Hi everyone, I wanted to ask if there is any possible way to import records from multiple rdb's into my neo4j using neo4j-import tool for initial offline bulk load.
I know there are other options available to import data to neo4j from rdbms but online import will be very slow for my needs.
What I want to achieve is
- Build a metadata graph from all my dbs schema info into neo4j. For this I could use SchemaCrawler.
- Import all my data records inside neo4j so I will be able to run graph analytics.
The offline bulk import tool needs an empty db to work so making the connection with multiple dbs and import the records is not feasible (official documentation)
Looking into the current architecture of etl tool:
My initial thought was that it would be easy to write a script that will generate the metadata-mapping
export relational data to CSV, generate Mapping Headers and then import all of them at once...something like the implementation of @michael.hunger in 2015 relational_to_neo4j_import_tool
.....but......the minimal command line example for export it needs also input parameters for import tool. it is also written in the documentation of 'export' command
neo4j-etl export - Export from RDBMS and import into NEO4J via CSV
Examples of command usage:
Minimal command line
./bin/neo4j-etl export \
--rdbms:url <url> --rdbms:user <user> --rdbms:password <password> \
--destination $NEO4J_HOME/data/databases/graph.db/ --import-tool $NEO4J_HOME/bin \
Is it possible to separate export and import from command line ?
If not another option will be to create multiple dbs and then manage & query them to get my insights with Neo4j Fabric.
Any other option you may have to suggest?
The import tool generates the mappings (I think with `generate-mappings)
And then you run the import separately.
Why is online import too slow? How many records do you want to import in which timeframe?
What you can do in neo4j-enterprise (which is availalbe in desktop with a developer license) is just to choose different databases for the bulk import mode. And then e.g. use neo4j-fabric to query across them.
Thank you Michael for taking the time to respond.
I have no issue to generate the mappings separately but to export the csv files. Then I could run bulk import once as it cannot run separately.
I have TBs of data and the graph will have to be re-generated over the time.
Creating relationships with online import will take lot of time as it locks the nodes right?
Is there any specific reason for export and import to be tied in one command?
It seams like from the ER as well that those 2 functionalities are properly separated just not exposed in the end user.

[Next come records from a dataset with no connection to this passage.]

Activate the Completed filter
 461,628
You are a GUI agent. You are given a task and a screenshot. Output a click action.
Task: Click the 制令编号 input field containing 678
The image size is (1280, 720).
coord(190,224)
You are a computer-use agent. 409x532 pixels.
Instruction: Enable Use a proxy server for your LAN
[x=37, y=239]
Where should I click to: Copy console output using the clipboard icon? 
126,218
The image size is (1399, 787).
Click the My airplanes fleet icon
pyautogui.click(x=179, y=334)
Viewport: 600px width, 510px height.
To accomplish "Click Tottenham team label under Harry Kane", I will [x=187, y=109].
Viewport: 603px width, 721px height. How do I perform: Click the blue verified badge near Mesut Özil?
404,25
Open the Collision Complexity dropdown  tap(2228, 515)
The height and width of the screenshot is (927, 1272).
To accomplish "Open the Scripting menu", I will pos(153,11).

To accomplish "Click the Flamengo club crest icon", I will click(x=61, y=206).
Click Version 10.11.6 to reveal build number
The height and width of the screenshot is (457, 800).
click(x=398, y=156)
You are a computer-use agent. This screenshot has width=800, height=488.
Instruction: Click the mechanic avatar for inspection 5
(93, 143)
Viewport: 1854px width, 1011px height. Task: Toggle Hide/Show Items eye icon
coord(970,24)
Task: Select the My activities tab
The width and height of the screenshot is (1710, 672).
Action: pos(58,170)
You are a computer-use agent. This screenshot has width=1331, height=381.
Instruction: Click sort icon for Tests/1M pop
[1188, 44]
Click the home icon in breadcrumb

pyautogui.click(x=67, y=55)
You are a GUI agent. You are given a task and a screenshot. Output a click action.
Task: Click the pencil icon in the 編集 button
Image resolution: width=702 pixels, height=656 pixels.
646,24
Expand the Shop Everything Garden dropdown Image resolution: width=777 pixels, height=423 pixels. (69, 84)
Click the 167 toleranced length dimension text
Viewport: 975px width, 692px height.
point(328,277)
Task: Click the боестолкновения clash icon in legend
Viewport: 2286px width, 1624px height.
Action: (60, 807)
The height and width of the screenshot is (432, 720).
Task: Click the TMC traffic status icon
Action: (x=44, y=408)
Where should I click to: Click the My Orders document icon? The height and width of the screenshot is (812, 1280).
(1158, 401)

if this is not an option then definitely neo4j-fabric will be the way but this means only with neo4j-enterprise.
It's just how the tool evolved. Origianlly there was generate-mapping + import steps. Which we then also combined.
I presume you've seen the command line docs which are basically what's used by the UI app behind the scenes.
And so far we haven't gotten any request to combine multiple schemas/imports.
Please also note that the neo4j-etl tool was really meant for beginners to get their first bit of data into neo4j, not for heavy production loads. Also as the generated schema just mirrors the relational schema and might not be a great graph schema (depending on use-case)
For those some industry level ETL infrastructures like Kettle/Hop or Talent or Nifi would be used.